▶ _SOURCE DATA_:
☆ ☆ ☆

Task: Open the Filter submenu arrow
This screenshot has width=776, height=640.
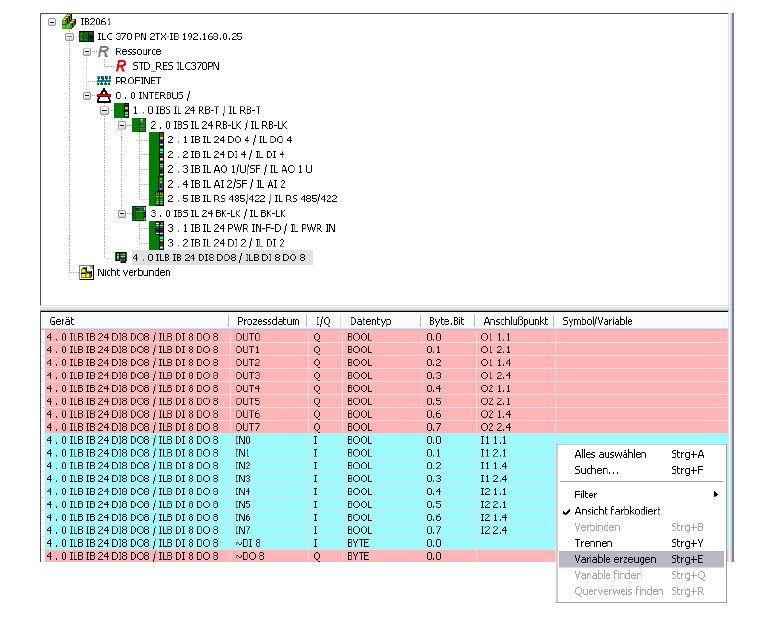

☆ ☆ ☆

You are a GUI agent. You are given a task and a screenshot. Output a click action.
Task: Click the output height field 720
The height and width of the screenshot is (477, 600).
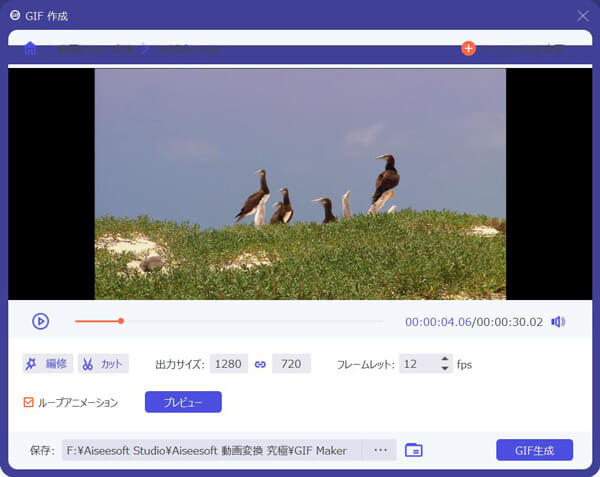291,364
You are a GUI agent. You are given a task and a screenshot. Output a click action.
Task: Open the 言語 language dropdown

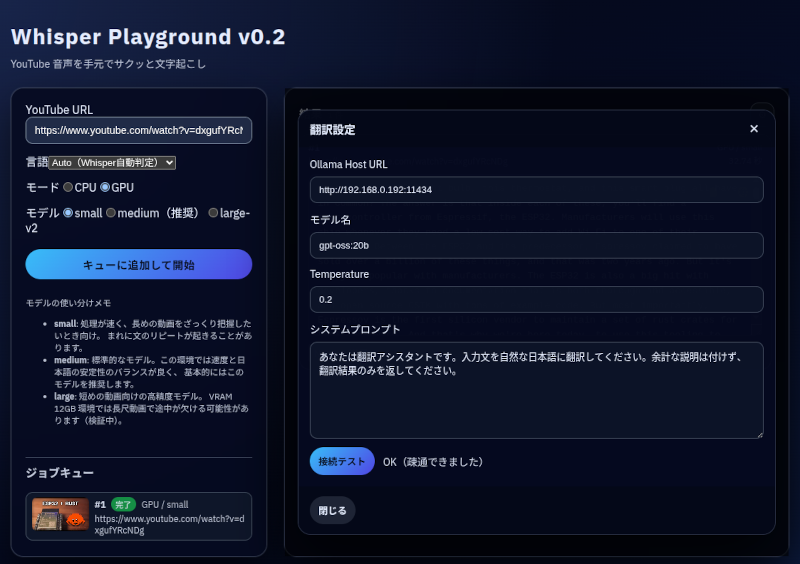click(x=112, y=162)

☆ ☆ ☆

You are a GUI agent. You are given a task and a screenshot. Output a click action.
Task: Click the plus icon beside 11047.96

☆ ☆ ☆

▶ _WHAT THE EXERCISE ASKS_: Return, word for word, the lines of the data above from the line with "Task: Open the Filter submenu arrow" through the line with "This screenshot has width=776, height=640.", inclusive.

▶ _SOLVED EXERCISE_:
Task: Open the Filter submenu arrow
This screenshot has width=776, height=640.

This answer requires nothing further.